#### [Passage provided]

Police reports glumly announced, “No further arrests have been made in connection with the Whitechapel murder, and the police have discovered no clues to throw any light on the mystery,” and long before Mary Kelly was hacked to pieces, a now-infamous letter had been sent to the Central News Agency, a letter full of taunts and ending:
How can they catch me now. I love my work and want to start again. You will soon hear of me with my funny little games. I saved some of the proper red stuff in a ginger beer bottle over the last job to write with but it went thick like glue and I cant use it. Red ink is fit enough I hope ha. ha.Yours truly Jack the Ripper
The case became a grisly sensation as many garish elements combined. As pointed out by David Abrahamsen (an expert witness at criminal trials ranging from Leopold and Loeb to the Son of Sam) points out in his 1992 essay “Victims in the Night,” one of these elements was the lowly social status of the victims:
The horror and sadness of the Jack the Ripper murders are intensified when we consider the degraded lives of the victims. Scorned by society, these women were defenseless, alienated, and dispossessed. Their lives were narrowly limited to the goal of getting four pence from a client to buy a shot of gin or a glass of beer, or to rent a bed for the night in a common lodging house.

#### [Data to examine]
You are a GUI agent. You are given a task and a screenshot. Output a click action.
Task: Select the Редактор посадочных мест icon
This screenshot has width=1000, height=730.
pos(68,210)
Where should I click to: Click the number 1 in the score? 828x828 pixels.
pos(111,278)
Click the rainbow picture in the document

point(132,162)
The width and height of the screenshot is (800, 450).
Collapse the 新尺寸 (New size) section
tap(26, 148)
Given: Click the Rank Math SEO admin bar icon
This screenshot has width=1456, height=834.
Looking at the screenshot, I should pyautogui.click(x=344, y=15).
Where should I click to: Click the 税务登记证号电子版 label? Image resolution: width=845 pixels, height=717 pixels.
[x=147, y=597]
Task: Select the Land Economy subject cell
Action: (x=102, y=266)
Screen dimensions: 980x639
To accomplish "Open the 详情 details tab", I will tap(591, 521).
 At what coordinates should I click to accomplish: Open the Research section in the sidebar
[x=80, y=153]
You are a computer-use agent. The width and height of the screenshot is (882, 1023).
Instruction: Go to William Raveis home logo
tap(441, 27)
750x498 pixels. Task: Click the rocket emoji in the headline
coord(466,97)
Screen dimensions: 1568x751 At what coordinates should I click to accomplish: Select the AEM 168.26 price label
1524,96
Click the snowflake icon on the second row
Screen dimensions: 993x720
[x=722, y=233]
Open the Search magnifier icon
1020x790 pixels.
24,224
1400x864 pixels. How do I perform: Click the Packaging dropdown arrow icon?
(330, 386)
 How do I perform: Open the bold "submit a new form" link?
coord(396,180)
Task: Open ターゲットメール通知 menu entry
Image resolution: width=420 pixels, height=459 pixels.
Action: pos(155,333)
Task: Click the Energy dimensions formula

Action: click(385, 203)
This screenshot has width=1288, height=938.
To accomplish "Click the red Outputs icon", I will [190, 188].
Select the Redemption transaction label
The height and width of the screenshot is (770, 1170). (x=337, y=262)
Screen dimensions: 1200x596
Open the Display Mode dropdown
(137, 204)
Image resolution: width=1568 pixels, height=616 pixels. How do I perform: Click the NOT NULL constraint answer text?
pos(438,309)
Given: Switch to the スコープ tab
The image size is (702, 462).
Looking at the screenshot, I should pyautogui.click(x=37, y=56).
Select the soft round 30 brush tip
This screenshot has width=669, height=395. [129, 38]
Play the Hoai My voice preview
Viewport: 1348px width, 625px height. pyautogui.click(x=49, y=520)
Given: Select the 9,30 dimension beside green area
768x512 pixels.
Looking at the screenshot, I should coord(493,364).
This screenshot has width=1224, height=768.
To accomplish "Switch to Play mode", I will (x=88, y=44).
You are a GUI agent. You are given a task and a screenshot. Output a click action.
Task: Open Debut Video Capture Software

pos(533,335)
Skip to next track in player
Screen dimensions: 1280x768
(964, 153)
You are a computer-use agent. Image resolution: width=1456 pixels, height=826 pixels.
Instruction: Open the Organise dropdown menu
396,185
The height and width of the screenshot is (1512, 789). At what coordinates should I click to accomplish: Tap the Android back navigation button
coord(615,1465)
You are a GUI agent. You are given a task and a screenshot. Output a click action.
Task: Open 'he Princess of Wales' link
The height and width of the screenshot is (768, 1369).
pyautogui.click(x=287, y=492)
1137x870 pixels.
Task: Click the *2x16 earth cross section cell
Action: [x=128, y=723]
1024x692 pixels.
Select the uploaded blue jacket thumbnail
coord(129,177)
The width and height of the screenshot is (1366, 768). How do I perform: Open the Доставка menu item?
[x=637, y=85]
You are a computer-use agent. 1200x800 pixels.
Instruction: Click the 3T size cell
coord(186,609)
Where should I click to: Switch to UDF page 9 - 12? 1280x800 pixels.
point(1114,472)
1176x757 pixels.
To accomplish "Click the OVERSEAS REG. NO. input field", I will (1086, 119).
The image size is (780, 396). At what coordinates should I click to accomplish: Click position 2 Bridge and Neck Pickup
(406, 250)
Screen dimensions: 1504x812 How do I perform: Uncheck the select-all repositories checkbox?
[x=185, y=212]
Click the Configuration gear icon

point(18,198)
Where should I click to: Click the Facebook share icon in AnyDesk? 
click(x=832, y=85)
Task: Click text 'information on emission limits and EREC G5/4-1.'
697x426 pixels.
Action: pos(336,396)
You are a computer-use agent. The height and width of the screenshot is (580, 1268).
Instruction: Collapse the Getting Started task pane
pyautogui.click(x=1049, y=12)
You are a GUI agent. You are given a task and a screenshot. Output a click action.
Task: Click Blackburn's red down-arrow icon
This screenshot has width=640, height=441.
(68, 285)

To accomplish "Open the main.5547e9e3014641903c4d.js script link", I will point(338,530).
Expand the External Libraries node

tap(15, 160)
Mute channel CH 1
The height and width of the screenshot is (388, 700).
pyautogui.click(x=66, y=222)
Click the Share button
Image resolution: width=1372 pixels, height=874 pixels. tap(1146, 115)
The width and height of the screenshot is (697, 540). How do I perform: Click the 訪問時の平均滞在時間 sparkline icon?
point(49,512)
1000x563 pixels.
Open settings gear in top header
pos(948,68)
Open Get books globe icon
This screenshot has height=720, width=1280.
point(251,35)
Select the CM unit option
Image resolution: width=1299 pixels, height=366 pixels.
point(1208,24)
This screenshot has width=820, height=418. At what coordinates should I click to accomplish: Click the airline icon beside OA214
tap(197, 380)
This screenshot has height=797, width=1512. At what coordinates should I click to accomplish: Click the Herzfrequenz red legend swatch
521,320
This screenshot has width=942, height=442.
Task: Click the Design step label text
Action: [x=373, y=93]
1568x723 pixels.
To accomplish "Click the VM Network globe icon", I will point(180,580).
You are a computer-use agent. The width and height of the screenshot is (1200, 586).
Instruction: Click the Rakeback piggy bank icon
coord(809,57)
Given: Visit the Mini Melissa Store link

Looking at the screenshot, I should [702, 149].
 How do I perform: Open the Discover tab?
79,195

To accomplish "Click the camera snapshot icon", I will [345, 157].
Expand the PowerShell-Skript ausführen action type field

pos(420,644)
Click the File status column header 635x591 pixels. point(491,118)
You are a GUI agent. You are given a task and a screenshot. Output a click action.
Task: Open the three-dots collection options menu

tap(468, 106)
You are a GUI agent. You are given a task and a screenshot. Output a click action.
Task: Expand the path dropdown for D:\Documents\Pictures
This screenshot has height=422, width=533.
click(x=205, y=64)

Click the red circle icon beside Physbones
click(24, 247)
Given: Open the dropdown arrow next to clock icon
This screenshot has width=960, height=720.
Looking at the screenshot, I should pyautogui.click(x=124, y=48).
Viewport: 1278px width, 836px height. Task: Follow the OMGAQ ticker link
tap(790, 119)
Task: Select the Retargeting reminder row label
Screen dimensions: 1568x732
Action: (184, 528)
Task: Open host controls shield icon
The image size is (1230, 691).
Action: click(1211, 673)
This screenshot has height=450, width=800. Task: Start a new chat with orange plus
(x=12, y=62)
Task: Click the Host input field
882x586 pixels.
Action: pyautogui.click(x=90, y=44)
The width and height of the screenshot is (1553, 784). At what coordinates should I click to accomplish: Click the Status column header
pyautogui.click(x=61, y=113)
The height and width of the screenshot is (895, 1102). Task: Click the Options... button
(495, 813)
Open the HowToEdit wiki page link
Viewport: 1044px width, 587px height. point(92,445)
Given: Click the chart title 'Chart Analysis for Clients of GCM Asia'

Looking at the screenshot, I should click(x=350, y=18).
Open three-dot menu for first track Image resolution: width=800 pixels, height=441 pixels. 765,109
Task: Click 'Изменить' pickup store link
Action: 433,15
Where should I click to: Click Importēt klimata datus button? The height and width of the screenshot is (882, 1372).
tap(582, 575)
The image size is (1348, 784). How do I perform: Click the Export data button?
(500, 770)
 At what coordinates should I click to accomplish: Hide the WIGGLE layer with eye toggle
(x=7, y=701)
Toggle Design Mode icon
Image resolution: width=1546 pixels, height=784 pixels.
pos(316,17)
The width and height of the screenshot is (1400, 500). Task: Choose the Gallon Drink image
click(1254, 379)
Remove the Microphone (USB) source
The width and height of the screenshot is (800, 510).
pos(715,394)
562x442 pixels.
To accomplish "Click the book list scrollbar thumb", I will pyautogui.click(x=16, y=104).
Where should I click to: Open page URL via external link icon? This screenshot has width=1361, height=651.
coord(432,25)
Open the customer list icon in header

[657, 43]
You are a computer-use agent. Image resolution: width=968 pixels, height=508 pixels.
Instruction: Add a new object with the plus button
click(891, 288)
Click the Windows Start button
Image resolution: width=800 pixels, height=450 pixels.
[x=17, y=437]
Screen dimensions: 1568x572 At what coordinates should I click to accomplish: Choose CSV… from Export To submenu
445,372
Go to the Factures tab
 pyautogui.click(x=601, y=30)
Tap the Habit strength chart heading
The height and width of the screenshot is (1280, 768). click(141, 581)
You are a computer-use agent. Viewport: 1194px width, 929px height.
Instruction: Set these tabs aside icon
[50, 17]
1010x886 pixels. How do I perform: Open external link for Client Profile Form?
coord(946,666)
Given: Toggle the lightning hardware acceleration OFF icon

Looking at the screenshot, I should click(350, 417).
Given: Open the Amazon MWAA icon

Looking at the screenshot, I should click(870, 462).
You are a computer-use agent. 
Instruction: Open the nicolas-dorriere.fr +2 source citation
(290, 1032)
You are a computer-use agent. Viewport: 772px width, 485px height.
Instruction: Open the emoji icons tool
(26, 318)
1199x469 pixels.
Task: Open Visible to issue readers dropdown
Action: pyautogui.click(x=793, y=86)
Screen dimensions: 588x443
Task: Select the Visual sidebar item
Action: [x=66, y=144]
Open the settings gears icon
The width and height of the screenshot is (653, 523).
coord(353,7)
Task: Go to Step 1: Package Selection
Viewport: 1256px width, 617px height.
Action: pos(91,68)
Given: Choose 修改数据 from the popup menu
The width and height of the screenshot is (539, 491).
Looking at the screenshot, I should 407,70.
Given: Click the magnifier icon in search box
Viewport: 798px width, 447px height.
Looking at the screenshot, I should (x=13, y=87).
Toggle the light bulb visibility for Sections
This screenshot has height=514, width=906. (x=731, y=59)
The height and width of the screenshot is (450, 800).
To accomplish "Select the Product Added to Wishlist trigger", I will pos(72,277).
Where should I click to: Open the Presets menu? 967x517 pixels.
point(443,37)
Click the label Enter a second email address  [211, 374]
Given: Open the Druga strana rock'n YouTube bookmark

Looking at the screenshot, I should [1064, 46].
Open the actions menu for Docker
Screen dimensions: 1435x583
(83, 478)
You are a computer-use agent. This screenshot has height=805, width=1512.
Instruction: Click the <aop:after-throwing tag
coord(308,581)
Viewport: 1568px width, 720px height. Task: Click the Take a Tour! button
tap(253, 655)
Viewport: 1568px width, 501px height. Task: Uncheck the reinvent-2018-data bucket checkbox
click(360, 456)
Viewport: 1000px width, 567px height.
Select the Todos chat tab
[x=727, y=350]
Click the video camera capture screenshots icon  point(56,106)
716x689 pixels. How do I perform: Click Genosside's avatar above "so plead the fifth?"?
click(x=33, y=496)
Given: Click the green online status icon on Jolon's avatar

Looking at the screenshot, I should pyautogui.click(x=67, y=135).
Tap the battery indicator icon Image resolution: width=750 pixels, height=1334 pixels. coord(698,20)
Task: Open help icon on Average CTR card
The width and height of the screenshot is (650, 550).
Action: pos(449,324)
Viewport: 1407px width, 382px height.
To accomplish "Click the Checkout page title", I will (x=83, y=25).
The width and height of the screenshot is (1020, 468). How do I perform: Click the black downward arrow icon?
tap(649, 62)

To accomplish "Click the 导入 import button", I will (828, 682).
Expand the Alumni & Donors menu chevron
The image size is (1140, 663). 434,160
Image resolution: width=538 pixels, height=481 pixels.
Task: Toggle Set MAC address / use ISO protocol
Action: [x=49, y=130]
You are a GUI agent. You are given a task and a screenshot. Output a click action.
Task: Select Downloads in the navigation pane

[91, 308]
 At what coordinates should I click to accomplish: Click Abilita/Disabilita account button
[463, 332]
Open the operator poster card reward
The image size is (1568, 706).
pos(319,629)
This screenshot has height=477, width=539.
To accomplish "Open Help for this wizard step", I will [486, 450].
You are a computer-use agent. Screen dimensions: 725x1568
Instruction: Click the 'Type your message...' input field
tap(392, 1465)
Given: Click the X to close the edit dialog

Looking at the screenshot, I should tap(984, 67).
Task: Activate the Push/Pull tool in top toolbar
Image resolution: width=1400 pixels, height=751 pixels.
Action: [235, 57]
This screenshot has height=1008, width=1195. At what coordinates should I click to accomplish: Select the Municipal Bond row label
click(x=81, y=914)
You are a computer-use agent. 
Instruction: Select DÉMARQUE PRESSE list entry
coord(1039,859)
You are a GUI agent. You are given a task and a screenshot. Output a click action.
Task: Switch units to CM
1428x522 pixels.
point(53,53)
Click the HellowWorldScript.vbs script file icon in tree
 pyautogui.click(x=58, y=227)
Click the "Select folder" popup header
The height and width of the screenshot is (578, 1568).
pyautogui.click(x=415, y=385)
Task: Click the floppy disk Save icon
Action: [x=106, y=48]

#### [Problem 1]
In the passage on the Jack the Ripper murders, to which organization was the taunting letter sent?
#### [Problem 2]
Pick up the passage on the Jack the Ripper murders after its final sentence and carry it forward.

#### [Written answer 1]
The Central News Agency.

#### [Written answer 2]
And as thriller writer Stephen Hunter writes in “Jack Be Nimble, Jack Be Quick” (original to this collection), another key element was the seemingly supernatural comings and goings of the killer:
The fulcrum upon which all of this consequence tipped is often overlooked. It was Marcus Aurelius's and Hannibal Lector's first principle. It was the simple fact that Jack killed quickly and efficiently and silently, a matter, really, of seconds. He never missed a stroke. He never faltered. And afterward – clearly a part of the same attribute of efficiency – he vanished without a trace. Though his murders took place hard by population concentrations (on residential streets, in the courtyard of a club just after the full blaze of quorum, in a residential square patrolled from two directions every few minutes by bobbies), he got away clean each time.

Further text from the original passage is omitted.